Outside of the salon there was a 20 foot circle of tile with four benches, one at each side of the area. The benches faced each other. I sat on the one that looked out into the mall. After several minutes a college-age young man who had just signed in at the salon sat on the bench to my right. Another few minutes passed and a woman who was waiting for her mother sat down on the bench directly across from me.
I’m an introvert so I don’t start up conversations with strangers too often. The college kid seemed hung over and the mother looked quite sad and tired. We sat within ten feet of each other for at least 20 minutes but never spoke. It was some of the most awkward moments I’ve ever experienced.

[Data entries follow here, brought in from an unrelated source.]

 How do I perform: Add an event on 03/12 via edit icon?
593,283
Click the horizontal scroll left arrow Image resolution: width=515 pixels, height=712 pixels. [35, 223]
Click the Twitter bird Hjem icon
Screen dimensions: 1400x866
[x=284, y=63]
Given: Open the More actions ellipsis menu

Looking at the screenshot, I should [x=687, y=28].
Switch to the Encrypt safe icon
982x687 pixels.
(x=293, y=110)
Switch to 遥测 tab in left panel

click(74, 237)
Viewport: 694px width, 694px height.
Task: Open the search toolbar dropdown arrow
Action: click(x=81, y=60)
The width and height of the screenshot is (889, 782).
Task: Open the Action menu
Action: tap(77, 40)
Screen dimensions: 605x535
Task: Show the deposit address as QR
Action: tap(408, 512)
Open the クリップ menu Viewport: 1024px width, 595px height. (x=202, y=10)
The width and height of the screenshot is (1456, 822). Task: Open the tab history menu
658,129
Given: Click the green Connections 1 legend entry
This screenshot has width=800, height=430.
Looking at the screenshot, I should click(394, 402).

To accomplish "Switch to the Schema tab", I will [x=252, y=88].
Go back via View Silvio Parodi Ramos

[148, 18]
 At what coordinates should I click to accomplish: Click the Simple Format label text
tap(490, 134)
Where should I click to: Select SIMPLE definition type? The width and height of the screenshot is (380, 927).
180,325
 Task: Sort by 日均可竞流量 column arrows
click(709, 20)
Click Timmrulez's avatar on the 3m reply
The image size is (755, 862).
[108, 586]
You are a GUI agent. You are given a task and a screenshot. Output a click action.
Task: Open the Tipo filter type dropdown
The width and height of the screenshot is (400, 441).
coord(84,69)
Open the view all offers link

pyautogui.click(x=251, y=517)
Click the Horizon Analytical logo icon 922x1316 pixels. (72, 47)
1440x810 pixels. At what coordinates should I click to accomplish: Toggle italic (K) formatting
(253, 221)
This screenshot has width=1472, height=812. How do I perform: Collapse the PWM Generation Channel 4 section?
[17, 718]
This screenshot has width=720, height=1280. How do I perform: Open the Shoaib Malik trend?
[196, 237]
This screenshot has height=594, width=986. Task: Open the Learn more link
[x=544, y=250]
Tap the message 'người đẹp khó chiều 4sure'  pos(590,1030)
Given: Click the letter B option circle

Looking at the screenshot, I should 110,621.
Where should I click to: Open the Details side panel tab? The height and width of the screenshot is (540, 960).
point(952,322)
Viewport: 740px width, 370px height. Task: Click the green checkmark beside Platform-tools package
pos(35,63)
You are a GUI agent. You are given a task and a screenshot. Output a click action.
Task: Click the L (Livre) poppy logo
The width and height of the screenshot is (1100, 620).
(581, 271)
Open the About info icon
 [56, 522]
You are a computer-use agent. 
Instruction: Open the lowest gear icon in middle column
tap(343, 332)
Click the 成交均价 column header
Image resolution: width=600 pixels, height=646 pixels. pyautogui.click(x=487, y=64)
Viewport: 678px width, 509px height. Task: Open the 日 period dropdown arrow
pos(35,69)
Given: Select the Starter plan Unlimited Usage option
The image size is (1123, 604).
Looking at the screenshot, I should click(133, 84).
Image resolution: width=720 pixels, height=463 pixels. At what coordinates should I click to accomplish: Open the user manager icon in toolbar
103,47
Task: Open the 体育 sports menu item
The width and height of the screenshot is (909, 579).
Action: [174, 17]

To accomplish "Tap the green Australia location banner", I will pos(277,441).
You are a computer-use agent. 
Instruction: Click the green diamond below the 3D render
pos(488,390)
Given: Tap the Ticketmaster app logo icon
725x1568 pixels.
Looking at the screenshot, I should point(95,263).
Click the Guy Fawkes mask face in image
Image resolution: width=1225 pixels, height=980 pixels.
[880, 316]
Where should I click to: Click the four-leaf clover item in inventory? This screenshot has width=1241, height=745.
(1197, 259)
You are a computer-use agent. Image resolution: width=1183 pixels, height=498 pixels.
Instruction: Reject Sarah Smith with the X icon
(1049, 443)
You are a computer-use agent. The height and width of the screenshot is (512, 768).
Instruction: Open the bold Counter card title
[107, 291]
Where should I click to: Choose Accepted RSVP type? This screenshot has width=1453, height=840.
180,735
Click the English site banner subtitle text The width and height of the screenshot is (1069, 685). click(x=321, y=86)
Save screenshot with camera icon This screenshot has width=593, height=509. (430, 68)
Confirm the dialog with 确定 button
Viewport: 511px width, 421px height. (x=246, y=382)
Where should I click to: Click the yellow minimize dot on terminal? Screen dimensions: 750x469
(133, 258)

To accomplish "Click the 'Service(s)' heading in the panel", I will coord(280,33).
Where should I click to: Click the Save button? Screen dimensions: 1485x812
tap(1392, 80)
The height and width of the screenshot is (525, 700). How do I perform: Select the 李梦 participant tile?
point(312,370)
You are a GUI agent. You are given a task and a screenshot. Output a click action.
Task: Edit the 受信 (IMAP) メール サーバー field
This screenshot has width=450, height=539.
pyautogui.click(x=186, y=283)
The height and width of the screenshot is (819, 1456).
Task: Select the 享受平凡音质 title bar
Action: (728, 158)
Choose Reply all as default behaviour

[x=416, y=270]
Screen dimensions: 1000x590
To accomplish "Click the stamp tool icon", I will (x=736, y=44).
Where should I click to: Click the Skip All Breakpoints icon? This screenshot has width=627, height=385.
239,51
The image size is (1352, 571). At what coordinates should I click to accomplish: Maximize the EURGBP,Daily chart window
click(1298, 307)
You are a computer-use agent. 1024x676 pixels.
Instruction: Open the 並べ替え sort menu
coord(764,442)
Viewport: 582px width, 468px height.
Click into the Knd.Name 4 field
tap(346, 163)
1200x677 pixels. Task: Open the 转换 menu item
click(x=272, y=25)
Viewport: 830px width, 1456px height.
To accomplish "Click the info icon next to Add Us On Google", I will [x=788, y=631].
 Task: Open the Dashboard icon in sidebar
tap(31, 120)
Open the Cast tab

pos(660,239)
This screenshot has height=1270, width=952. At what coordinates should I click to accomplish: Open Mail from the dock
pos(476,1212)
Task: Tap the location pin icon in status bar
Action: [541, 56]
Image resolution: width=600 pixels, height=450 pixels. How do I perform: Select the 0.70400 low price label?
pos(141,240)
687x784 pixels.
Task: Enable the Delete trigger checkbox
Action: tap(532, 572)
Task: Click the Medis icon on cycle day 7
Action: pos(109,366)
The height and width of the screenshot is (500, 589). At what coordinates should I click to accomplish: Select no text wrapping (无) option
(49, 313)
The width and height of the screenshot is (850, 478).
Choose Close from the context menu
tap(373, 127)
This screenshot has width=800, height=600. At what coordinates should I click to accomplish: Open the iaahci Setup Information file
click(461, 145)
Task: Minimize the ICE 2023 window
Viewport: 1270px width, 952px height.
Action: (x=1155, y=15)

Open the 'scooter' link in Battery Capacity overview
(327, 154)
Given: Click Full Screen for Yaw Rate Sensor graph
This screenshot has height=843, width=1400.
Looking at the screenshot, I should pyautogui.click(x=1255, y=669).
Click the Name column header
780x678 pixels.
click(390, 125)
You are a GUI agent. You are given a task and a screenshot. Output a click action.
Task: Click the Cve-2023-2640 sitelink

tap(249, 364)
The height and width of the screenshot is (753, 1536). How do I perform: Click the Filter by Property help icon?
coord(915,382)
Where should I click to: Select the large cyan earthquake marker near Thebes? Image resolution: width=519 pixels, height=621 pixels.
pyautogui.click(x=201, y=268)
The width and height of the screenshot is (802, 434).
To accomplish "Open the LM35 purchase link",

In my head I conjured up the silence as an entity. It stretched between us like a bubble, trapping us inside. I imagined the pressure building on our minds and bodies as the bubble expanded and cut us off from the world. As I sat there I watched shoppers walking past us and it was curious that no one made eye contact. It was as if no one could see us while we sat with in the tile circle. I deliberately stared at a few people but they wouldn’t glance over. In the story, this became a way to display the characters' mounting fear. As they felt life being squeezed from their lungs and sanity from their minds they begged for help from people who couldn’t see them.
“The Silence” is one of my short-and-sweet plot-driven stories. I used the people I sat with as the characters, limning their personalities from my observations of them. I was once asked if I ever used friends and family as characters and I don’t. But I do sometimes use complete strangers.